Collection entries
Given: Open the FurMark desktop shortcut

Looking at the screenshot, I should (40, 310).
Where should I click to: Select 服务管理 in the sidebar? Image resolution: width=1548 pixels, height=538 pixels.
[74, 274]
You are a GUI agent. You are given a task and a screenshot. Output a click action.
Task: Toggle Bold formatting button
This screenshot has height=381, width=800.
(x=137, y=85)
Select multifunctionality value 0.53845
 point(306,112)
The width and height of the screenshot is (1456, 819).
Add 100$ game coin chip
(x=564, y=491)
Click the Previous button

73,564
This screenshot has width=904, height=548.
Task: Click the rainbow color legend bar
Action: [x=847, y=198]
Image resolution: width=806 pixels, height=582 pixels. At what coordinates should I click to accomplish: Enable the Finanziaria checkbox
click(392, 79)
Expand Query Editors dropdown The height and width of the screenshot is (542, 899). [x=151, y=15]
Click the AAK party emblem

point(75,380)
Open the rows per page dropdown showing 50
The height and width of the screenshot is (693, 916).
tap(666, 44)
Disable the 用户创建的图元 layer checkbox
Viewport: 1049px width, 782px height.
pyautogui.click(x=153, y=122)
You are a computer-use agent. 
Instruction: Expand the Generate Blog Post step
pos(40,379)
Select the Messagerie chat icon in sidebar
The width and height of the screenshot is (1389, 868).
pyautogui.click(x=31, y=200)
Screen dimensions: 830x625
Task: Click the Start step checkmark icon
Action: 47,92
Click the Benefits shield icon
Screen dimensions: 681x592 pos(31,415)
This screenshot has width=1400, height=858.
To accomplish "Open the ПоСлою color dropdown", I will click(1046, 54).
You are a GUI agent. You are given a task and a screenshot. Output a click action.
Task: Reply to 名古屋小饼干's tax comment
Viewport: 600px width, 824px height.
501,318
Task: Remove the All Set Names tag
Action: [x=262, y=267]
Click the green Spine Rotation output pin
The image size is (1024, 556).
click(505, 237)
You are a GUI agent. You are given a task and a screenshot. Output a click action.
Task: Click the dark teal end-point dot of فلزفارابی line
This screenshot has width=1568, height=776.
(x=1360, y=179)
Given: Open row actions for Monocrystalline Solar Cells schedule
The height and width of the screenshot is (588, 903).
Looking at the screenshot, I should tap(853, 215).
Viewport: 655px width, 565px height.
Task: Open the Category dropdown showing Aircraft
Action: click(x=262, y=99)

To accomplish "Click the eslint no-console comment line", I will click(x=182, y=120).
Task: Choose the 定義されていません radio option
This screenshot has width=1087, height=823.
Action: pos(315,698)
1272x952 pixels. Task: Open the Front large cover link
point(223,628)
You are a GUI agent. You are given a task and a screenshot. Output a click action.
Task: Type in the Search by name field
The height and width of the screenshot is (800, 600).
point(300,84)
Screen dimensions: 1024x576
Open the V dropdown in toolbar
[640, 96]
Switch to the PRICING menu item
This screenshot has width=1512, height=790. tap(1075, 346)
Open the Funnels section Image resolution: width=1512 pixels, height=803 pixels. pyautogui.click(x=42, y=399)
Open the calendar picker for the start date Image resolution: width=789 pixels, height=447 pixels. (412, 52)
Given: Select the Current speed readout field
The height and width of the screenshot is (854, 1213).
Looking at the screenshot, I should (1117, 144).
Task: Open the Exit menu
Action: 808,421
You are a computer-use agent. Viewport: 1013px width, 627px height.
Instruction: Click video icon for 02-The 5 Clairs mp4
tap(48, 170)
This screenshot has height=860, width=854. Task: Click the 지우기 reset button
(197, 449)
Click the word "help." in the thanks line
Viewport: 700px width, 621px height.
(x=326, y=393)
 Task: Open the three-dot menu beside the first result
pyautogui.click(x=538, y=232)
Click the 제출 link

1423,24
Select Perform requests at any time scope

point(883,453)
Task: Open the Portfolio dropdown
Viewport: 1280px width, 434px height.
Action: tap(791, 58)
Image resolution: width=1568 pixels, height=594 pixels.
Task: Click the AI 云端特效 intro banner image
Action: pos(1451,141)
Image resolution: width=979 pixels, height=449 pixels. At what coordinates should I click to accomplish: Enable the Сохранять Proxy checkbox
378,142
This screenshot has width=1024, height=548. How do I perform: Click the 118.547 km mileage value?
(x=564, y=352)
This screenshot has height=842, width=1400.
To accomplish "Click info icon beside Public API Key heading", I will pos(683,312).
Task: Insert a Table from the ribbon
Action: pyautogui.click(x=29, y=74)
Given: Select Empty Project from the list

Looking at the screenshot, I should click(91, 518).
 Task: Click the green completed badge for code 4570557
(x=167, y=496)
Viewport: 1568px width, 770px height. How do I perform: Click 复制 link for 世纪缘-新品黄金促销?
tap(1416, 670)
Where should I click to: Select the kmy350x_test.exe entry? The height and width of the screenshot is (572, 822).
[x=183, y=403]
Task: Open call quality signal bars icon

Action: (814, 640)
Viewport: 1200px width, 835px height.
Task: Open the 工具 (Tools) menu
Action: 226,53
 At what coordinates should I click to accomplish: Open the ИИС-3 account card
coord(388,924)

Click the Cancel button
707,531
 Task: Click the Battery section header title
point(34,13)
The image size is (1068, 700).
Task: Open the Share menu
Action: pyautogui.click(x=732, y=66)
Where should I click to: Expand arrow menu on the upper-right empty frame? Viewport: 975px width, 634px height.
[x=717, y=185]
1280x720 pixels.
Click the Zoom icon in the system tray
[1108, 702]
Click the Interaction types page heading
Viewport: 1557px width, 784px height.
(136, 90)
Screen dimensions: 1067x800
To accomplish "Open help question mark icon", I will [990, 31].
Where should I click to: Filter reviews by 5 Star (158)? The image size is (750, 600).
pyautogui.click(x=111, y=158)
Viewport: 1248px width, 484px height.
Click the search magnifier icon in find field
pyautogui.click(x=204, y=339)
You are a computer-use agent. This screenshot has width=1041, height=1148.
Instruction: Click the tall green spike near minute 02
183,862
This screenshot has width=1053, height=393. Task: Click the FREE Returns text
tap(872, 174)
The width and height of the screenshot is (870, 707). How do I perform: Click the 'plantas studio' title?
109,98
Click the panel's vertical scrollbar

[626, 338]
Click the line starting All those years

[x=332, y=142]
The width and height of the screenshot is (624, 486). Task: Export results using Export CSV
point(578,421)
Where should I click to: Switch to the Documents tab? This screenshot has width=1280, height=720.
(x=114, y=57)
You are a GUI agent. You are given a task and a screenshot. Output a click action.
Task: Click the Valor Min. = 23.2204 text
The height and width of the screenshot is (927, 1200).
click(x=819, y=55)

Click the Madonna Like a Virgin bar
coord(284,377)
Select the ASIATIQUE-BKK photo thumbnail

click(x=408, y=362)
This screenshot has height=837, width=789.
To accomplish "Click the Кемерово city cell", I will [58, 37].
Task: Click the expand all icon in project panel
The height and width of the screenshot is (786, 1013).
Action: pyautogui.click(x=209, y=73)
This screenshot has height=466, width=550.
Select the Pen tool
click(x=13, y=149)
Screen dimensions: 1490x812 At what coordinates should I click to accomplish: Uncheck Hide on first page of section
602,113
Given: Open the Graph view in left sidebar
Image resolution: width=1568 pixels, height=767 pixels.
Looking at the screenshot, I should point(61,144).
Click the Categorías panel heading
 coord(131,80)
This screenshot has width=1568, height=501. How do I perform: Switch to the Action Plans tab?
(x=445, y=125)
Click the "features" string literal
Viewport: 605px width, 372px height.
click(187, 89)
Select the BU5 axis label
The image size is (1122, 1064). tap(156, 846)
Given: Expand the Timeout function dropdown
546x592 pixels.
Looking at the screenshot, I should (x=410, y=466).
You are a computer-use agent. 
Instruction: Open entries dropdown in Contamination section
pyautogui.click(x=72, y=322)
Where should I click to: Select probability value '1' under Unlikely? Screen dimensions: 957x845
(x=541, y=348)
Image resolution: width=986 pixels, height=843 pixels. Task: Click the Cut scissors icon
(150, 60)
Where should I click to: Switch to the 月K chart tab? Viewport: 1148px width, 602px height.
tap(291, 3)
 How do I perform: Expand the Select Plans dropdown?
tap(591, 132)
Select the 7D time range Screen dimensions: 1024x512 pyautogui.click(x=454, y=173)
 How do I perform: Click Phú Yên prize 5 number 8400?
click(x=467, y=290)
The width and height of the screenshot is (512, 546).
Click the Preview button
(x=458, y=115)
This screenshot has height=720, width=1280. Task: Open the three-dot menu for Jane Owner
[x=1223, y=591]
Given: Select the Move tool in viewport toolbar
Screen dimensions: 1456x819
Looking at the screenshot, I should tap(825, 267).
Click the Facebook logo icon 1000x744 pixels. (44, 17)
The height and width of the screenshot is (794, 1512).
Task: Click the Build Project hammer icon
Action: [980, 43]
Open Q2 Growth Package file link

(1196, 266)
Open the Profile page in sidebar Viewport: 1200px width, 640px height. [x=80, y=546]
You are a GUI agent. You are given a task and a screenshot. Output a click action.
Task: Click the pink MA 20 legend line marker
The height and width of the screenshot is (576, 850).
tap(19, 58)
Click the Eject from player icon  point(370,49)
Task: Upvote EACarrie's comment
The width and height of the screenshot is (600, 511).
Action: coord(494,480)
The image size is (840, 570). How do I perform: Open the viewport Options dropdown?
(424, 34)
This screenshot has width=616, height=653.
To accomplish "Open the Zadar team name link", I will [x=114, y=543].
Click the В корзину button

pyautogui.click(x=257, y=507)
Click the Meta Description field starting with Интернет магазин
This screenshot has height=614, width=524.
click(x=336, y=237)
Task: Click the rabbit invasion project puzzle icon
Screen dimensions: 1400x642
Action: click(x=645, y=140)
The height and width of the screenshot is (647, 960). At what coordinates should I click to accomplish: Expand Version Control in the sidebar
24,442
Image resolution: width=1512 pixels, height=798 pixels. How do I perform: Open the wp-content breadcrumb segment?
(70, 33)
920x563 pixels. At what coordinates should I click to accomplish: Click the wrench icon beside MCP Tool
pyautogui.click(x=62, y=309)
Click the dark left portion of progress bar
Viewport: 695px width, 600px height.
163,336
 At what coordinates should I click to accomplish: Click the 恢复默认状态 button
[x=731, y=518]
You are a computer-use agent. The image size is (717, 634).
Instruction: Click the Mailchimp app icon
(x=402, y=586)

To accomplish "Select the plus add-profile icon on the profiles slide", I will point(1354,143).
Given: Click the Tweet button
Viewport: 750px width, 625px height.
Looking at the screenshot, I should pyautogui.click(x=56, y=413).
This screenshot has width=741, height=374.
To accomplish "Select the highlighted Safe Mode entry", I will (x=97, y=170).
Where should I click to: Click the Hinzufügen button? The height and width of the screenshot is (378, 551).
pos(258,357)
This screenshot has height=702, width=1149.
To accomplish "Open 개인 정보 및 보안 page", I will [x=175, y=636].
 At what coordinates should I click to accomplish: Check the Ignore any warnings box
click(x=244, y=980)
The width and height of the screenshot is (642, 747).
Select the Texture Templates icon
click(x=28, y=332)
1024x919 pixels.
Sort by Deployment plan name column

Task requirements: Report each line above that includes the string "computer".

Result for this task:
You are a computer-use agent. 
You are a computer-use agent. Viewport: 1013px width, 627px height.
You are a computer-use agent. This screenshot has width=1041, height=1148.
You are a computer-use agent. 
You are a computer-use agent. The image size is (717, 634).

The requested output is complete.